Na Cidade do Porto é onde Ângelo de Lima nasce no mês de Julho de 1872, escritor da Geração de Orfeu deixa-nos a sua obra poética em 1921, ano da sua morte. O seu percurso de vida e consciência  é descrito na sua poesia até ao seu confinamento no Hospital Conde de Ferreira, onde lhe é diagnosticado “delírio de perseguição, num degenerado hereditário, ideias de perseguição, alucinações do ouvido, desconfianças de família, insónia, períodos de forte excitação”.

Passou por outros hospitais até ao final da sua vida.

A demência de Ângelo de Lima é questionável, durante séculos encarcerou-se pessoas incomodas aos regimes oligárquicos e clericais, a pretexto da moral e bons costumes da sociedade e principalmente por motivos políticos, financeiros e invejas. Era comum as famílias engendrarem situações que levassem pessoas fracas mentalmente ao transtorno, quando estas não se enquadravam com os ditames das mesmas, ou desprezavam os relacionamentos que eram impostos, muitos eram presos acusados de serem malucos, degenerados, com problemas mentais, pois chocavam a falsa moralidade e faziam tremer os alicerces de uma sociedade clerical, obscura, com a toda a sua promiscuidade politica e financeira.

Encarceravam-nos em manicómios porque os mesmos levavam uma vida liberta e contestatária, sendo eles próprios diante de todos, coisa que muitos não suportavam por falta de coragem e capacidade em viver dessa forma. Antonin Artaud e Maurice Utrillo são duas de tantas vítimas julgadas pelos interesses de outros. Sabe-se que Ângelo de Lima foi perseguido pela sua família por ser boémio, inveja das suas qualidades nas artes que desenvolvia? Talvez, existem várias questões que carecem de informação onde se possa procurar por respostas.

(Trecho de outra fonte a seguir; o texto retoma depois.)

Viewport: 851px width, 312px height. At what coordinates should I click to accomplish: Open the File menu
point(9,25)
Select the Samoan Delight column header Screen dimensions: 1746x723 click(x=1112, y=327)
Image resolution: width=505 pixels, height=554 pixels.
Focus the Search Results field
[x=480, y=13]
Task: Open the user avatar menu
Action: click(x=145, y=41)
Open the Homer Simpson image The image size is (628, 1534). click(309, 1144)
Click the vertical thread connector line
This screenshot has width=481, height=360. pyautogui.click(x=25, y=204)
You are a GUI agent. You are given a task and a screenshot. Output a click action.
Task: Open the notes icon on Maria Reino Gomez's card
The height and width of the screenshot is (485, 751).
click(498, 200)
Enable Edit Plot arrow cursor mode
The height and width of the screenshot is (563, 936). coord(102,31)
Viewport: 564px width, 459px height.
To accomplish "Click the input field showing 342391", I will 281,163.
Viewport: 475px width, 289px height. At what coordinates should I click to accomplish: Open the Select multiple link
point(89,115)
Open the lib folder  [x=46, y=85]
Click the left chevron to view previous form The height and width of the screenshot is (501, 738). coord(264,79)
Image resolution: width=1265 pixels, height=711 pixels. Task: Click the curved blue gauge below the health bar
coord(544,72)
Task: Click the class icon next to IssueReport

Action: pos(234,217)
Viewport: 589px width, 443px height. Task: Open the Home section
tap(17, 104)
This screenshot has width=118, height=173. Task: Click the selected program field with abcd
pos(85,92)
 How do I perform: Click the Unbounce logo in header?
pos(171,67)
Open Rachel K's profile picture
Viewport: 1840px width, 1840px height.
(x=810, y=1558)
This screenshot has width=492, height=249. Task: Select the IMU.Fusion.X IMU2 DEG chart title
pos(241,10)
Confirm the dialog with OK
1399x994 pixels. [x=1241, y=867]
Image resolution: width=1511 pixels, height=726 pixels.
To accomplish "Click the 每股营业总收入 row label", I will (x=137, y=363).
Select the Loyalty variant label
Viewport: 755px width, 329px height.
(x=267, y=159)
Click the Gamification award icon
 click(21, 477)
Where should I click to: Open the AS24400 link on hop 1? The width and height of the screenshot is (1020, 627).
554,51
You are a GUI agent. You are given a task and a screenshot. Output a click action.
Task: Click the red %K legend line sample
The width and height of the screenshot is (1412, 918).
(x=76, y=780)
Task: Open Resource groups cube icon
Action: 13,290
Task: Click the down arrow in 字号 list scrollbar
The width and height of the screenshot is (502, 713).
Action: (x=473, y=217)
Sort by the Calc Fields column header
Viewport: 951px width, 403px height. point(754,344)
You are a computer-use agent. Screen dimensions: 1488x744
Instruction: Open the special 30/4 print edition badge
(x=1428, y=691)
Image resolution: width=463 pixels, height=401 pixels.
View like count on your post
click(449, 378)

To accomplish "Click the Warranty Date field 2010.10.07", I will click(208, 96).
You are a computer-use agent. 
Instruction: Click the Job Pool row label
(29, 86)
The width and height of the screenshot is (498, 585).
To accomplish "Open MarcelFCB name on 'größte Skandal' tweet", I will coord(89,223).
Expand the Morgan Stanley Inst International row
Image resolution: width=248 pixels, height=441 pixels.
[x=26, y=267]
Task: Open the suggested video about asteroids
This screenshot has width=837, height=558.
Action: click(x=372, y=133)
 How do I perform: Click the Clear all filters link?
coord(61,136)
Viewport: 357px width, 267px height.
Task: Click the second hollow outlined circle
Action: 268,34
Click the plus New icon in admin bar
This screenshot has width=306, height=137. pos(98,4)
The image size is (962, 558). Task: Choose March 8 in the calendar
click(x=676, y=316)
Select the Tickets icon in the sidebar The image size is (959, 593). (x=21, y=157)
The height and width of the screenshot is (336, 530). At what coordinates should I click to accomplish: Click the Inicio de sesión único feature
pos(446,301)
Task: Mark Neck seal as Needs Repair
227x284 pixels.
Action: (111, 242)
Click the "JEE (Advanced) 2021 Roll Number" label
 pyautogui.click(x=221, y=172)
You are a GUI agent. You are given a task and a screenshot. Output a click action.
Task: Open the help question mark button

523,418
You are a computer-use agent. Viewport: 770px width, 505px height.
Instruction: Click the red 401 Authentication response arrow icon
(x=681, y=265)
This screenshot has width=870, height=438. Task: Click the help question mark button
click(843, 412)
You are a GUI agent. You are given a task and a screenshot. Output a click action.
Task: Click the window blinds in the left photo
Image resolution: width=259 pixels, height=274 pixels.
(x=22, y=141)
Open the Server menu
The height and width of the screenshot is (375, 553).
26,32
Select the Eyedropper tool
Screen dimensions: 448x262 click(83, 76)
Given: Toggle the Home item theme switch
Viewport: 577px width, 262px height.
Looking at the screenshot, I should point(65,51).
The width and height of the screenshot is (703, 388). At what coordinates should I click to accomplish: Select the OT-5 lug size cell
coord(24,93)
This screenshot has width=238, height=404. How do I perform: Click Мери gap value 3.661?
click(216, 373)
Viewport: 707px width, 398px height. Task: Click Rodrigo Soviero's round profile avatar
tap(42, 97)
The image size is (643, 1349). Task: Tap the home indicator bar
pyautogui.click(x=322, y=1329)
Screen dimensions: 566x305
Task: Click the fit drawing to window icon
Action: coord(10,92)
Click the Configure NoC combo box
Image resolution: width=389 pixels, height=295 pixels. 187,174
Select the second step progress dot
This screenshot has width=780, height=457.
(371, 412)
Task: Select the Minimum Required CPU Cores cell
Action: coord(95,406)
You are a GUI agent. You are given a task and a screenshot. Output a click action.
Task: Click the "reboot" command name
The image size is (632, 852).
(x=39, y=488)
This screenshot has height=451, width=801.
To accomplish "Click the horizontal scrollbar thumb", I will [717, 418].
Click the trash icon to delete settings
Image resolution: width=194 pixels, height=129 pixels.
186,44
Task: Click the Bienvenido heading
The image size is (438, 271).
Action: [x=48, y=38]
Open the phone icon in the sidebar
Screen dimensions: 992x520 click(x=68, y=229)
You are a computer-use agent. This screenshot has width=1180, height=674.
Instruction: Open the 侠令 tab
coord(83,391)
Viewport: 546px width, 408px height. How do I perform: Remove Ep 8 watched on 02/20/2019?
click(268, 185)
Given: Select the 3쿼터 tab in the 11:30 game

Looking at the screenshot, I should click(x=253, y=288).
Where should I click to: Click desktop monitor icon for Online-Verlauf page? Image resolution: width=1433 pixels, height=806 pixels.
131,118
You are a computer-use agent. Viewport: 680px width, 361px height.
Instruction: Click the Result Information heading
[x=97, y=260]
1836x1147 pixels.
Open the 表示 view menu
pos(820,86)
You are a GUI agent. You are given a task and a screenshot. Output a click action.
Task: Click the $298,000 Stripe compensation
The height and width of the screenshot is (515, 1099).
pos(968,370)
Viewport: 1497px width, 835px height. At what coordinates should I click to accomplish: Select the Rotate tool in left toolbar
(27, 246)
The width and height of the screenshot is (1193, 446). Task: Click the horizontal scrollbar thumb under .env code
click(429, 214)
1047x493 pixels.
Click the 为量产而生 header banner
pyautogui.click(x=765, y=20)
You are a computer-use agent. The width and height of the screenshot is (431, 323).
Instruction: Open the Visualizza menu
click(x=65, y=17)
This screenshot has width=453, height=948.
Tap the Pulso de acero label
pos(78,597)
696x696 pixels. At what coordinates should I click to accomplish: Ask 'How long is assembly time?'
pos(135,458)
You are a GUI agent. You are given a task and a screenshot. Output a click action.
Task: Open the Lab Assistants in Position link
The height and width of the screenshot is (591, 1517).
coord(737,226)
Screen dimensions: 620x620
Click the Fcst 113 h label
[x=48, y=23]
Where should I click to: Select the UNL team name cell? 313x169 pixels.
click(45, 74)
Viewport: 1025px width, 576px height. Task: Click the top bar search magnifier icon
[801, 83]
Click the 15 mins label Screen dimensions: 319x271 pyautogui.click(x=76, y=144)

É este escritor, a sua obra poética e a vivência nela descrita do consciente e compreensão de Ângelo de Lima perante os momentos em que se encontrou, adaptado às pessoas que hoje vivem o dia a dia dentro das paredes de um hospital psiquiátrico, a junção de um homem esquecido com as várias histórias de outros que agora habitam nas mesmas paredes que ladearam o poeta.

Essas mulheres, homens e crianças, que buscam o fim para os seus sofrimentos causados por contrariedades diversas, ou as curas para as doenças de que alguns padecem, que o filme “Pára-me de repente o pensamento” de Jorge Pelicano apresenta a quem o assiste.

Esta película é uma lufada de ar fresco no panorama do Cinema Português, lamentável que já não existam em Portugal Salas de Cinema onde se possa assistir a uma obra que obriga à reflexão, que desperta em quem assiste uma quantidade de emoções ao longo de todo um filme musicado de sensibilidade.